*** Opening of Source extract ***

Carousel canceled due to COVID-19

One of the many events hit by the COVID-19 outbreak was Sterling College Theatre’s production of Carousel

Carousel is the second musical done by the dup of Richard Rodgers and Oscar Hammerstein II. The 1945 musical was adapted from Ferenc Molnár’s 1909 play Liliom, moving the Budapest setting to the Maine coastline.

The musical was set to take the stage in late April until the COVID-19 outbreak led to its cancellation. 

The cast had already begun some rehearsals.

Sasha Hilderbrand, the director of the show explained the outcome of the cancelation.

*** Close of Source extract ***

■ Problem: Return the stretch of the article on the canceled Carousel production from "Carousel is the" through "the Maine coastline.", word for word.

*** Opening of Source data ***

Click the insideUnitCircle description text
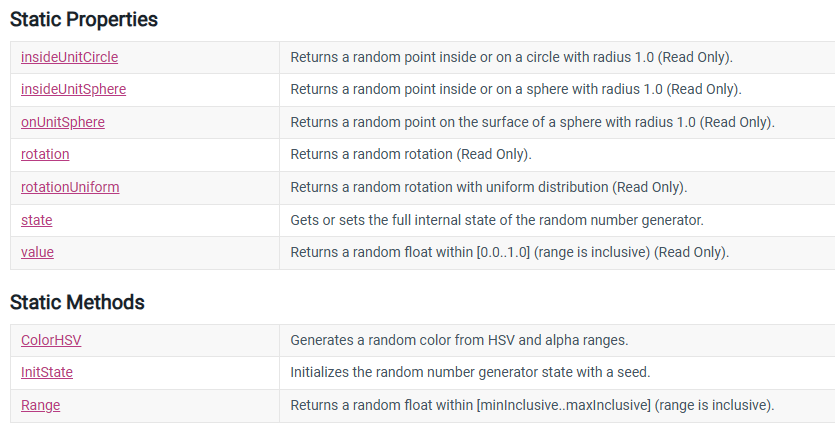835x435 pixels. click(x=511, y=57)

*** Close of Source data ***

■ Reply to the exercise:
Carousel is the second musical done by the dup of Richard Rodgers and Oscar Hammerstein II. The 1945 musical was adapted from Ferenc Molnár’s 1909 play Liliom, moving the Budapest setting to the Maine coastline.